For better or worse I am done with working on this piece. Imagining the layers that are there has been like playing chess in my head. The painting pleases me at first glance. I can't tell if I worked it to death, if the mystery has been scraped out of it yet. I'm such a worry wart. The joy is there, underneath.
Diagram B unfinished 1/29/12
This is one of those paintings that may never justify to time and materials spent, and yet..... I have dragged this piece kicking and screaming from wall to wall and I am only beginning to hear what it's been trying to tell me.... that there is something I want/ need to follow, some will o the wisp breath/touch of the ephemeral truth....
Diagram B unfinished 2/6/12
I keep hoping it will reveal more. I am addicted to adding and scraping. I had always hoped to film the process by which I uncover a painting, but the lengthy time I have needed for each canvas has mothballed that idea over and over. I am getting better at throwing out the jabs of colour and line, seeing what they have caught. When I start to go wrong I can usually save us from total chaos. I thought that perhaps being able to witness it again over my own shoulder might give me some idea of what it is I am doing. Understanding what it is that gives a painting that one little puff of a breath that sends it off breathing on it's own. Beginning is easy. Finishing wrenches me hand, heart and soul.
Three weeks after the intensity of New York, the false cheer of several fundraisers to aid the flood relief after Hurricane Irene, and the complications of multiple family birthday celebrations, I am back in my studio, facing my own work. There is no avoiding the issue of why I am an artist when all the introspective thought I allow here in this space comes galloping at me as I settle in at my work table.
I come from a very artistic family, with professional artists of many generations on both sides, cousins, siblings,nephews. Nearly exclusively they were or are working at the representational end of the realism/abstraction spectrum. I have always known I was an artist, but I didn't really start painting until I was in my twenties, in my last semester of college, and after many drawing and printmaking classes. It took a while, and many frustrating classes before I realized I was most influenced by landscape, longer still to give up trying to paint en plein aire.

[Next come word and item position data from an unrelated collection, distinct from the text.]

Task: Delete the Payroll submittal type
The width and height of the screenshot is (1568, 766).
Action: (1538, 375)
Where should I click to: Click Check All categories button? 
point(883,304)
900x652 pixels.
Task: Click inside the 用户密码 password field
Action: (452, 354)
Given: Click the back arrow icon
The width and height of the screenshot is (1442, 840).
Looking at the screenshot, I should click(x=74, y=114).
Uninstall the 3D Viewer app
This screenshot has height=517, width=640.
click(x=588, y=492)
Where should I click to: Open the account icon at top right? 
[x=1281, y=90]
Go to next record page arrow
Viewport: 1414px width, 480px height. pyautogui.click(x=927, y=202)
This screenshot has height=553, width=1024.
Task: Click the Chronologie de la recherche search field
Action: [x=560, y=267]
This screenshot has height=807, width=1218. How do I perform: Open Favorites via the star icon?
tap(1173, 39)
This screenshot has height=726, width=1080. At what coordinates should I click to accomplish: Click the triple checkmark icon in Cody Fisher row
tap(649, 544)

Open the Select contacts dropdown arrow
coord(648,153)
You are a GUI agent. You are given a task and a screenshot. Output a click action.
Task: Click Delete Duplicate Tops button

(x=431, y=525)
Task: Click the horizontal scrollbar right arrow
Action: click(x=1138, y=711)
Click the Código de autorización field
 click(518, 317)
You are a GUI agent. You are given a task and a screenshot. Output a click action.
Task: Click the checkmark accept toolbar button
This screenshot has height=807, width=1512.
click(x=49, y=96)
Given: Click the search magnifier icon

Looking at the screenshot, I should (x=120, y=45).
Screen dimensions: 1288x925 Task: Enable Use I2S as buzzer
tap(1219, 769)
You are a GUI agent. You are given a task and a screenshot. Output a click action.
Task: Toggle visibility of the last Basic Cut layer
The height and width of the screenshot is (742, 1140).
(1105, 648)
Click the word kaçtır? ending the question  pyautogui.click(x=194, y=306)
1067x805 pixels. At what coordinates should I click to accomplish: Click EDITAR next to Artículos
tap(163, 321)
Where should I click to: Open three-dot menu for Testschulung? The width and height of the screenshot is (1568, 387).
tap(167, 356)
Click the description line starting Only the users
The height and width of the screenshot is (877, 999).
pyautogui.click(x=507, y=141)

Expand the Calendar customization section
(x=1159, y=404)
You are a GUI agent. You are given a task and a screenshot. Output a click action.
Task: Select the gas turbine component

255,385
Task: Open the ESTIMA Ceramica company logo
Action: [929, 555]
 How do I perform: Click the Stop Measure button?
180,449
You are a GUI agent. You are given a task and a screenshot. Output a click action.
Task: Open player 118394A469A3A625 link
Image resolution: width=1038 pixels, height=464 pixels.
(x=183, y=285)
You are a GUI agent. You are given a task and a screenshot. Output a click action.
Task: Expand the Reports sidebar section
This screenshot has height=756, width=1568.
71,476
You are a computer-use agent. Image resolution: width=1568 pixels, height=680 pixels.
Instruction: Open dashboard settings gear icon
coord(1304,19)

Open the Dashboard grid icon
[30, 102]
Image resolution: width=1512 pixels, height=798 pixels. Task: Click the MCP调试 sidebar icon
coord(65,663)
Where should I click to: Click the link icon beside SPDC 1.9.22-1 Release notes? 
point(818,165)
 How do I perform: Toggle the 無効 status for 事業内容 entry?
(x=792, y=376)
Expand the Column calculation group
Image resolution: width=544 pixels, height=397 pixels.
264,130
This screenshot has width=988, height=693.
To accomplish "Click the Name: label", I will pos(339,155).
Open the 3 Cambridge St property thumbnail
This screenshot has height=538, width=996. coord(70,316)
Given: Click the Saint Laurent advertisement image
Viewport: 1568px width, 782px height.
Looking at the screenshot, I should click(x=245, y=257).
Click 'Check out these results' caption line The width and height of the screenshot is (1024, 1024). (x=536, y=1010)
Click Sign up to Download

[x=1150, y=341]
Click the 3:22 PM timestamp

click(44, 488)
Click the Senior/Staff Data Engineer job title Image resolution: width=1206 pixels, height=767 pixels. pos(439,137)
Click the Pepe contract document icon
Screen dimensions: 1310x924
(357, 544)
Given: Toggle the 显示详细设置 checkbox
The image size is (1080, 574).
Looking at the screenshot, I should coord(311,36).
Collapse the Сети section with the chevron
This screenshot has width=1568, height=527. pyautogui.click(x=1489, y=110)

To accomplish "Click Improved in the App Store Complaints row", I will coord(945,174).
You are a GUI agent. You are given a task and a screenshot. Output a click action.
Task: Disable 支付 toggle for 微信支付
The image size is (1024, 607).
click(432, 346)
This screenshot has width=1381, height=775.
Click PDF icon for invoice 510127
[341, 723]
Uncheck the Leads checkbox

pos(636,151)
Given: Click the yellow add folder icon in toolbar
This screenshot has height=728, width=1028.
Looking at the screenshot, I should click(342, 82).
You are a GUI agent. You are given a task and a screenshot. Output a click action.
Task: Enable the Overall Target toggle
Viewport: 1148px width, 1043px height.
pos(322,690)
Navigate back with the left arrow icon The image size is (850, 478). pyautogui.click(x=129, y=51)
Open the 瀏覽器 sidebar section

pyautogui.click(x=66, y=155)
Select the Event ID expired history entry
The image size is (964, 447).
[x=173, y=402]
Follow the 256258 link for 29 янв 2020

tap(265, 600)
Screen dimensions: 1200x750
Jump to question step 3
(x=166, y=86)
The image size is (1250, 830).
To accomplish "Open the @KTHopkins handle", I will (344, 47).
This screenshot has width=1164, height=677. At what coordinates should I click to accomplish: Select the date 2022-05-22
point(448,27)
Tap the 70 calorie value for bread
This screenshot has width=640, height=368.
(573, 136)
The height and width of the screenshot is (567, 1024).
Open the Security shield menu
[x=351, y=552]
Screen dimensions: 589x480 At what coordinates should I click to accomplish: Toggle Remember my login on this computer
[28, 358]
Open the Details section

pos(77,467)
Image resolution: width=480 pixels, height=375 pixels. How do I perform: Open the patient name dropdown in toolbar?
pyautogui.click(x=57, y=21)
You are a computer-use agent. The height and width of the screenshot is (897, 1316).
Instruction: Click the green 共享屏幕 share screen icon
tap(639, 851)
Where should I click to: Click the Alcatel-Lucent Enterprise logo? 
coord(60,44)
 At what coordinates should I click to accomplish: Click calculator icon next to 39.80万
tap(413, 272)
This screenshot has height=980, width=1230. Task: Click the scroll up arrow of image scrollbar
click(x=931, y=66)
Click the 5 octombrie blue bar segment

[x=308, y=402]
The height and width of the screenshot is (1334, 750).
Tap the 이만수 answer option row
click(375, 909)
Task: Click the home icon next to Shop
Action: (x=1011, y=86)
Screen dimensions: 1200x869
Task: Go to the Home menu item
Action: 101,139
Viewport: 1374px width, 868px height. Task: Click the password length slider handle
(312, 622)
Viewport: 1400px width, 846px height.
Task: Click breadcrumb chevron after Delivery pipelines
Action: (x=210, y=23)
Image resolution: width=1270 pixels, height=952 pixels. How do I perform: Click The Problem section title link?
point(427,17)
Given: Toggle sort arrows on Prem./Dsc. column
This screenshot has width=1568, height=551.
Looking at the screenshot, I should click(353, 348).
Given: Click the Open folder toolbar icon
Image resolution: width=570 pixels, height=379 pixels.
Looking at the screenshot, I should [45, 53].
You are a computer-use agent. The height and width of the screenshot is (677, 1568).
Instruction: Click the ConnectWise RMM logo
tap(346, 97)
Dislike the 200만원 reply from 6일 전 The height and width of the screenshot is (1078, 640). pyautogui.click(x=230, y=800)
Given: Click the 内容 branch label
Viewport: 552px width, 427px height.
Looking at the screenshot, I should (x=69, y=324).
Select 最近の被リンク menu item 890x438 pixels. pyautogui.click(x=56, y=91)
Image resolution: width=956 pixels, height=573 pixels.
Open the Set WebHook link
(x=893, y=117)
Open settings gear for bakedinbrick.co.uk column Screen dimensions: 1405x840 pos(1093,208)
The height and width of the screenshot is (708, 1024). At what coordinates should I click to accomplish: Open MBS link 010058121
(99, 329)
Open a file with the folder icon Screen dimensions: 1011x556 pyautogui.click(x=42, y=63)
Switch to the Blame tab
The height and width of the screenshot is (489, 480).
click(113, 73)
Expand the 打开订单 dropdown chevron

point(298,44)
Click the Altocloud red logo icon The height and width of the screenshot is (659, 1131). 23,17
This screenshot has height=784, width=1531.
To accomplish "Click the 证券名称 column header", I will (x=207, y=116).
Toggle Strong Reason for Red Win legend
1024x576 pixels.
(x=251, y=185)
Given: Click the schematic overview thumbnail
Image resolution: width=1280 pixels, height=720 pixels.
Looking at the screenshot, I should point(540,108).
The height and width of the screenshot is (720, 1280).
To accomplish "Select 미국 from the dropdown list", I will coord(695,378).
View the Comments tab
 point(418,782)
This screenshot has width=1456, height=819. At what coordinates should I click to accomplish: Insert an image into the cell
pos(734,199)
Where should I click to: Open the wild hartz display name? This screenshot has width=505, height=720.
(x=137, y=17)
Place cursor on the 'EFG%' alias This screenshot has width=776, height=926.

I try to walk and hike in nature often. Only recently I have been bringing along the small camera I bought last year to take photos of work I saw in New York. The idea of recording things visually in photographs is very new and foreign to me. I have very few until recently, and there is a swath of nearly 2 decades of my life were there are virtually no photographs of me or my life at all. The idea of actively seeking out and capturing the inspiration for my work seems even more foreign. For most of my career I have only known what I was interested in by looking at my paintings.